* What to do
Transcribe exactly the first line of the listing below and each line that follows it, ending with the line that contains "유튜브 (262, 222)", and omit the remainder.

* Exercise inputs
################

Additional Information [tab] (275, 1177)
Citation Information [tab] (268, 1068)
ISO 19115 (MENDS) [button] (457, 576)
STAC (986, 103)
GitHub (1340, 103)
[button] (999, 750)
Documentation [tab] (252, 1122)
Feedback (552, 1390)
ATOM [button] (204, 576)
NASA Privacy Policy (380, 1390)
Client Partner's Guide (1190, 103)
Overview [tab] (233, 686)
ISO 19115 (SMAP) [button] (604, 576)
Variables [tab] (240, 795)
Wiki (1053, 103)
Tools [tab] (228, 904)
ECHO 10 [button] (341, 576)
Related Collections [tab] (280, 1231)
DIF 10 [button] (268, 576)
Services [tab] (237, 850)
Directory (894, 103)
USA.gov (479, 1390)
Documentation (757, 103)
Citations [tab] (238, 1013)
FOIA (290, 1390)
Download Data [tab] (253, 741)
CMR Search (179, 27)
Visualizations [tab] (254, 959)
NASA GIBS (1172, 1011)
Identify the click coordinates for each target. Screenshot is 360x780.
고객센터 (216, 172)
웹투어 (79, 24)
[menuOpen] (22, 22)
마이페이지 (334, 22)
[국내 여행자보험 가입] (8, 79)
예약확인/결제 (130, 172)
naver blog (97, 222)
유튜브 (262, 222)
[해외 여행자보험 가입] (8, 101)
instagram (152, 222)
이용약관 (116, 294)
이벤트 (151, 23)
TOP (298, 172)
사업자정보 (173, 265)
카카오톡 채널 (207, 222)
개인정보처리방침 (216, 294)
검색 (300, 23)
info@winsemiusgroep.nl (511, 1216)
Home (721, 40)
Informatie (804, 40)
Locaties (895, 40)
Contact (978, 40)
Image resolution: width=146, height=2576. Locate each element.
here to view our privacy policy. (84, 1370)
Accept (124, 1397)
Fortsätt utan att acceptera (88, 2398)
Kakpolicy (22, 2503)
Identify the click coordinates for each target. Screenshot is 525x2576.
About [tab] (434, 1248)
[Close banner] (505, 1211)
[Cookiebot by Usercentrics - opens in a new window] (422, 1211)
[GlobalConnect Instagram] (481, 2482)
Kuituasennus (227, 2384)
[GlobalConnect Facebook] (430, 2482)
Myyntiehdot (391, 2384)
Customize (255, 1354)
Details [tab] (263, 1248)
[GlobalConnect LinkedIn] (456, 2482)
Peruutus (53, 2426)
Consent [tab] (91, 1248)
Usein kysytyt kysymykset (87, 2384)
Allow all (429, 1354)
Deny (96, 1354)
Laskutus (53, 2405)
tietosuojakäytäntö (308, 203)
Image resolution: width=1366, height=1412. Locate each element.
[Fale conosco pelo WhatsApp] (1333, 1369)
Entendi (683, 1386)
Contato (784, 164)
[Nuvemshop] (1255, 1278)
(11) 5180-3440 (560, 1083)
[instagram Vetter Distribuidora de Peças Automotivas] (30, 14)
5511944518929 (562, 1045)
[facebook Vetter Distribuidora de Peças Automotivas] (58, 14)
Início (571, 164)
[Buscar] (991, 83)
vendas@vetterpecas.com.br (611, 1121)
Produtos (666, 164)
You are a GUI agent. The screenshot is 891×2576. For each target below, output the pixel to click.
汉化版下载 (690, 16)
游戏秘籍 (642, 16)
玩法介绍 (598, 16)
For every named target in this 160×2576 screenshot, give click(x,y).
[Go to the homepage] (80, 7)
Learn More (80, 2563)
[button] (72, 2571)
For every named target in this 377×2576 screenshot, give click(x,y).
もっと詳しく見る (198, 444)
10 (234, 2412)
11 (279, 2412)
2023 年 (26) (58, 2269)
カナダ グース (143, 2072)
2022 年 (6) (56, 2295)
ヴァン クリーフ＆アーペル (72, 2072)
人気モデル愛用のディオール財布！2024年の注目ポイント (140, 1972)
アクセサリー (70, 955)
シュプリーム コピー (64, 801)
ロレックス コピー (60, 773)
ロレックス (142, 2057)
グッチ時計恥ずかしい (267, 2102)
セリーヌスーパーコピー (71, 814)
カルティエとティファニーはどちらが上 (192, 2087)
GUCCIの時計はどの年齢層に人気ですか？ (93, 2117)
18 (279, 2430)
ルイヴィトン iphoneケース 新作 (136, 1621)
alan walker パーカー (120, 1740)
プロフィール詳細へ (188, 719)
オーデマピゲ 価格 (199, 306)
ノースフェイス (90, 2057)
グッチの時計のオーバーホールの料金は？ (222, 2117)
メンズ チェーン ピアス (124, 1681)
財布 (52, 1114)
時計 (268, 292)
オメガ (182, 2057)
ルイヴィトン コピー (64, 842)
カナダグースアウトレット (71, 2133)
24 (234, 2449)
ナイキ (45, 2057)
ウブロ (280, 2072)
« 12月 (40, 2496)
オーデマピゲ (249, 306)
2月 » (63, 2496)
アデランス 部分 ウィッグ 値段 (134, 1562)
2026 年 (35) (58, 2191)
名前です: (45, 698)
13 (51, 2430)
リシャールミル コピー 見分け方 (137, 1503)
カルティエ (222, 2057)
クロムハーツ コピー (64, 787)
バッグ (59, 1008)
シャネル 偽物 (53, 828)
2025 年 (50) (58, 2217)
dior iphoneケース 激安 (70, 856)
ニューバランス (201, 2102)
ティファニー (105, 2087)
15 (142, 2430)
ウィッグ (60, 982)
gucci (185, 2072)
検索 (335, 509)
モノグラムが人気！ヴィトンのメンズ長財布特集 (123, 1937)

################

* Task response
Additional Information [tab] (275, 1177)
Citation Information [tab] (268, 1068)
ISO 19115 (MENDS) [button] (457, 576)
STAC (986, 103)
GitHub (1340, 103)
[button] (999, 750)
Documentation [tab] (252, 1122)
Feedback (552, 1390)
ATOM [button] (204, 576)
NASA Privacy Policy (380, 1390)
Client Partner's Guide (1190, 103)
Overview [tab] (233, 686)
ISO 19115 (SMAP) [button] (604, 576)
Variables [tab] (240, 795)
Wiki (1053, 103)
Tools [tab] (228, 904)
ECHO 10 [button] (341, 576)
Related Collections [tab] (280, 1231)
DIF 10 [button] (268, 576)
Services [tab] (237, 850)
Directory (894, 103)
USA.gov (479, 1390)
Documentation (757, 103)
Citations [tab] (238, 1013)
FOIA (290, 1390)
Download Data [tab] (253, 741)
CMR Search (179, 27)
Visualizations [tab] (254, 959)
NASA GIBS (1172, 1011)
Identify the click coordinates for each target. Screenshot is 360x780.
고객센터 (216, 172)
웹투어 (79, 24)
[menuOpen] (22, 22)
마이페이지 (334, 22)
[국내 여행자보험 가입] (8, 79)
예약확인/결제 (130, 172)
naver blog (97, 222)
유튜브 (262, 222)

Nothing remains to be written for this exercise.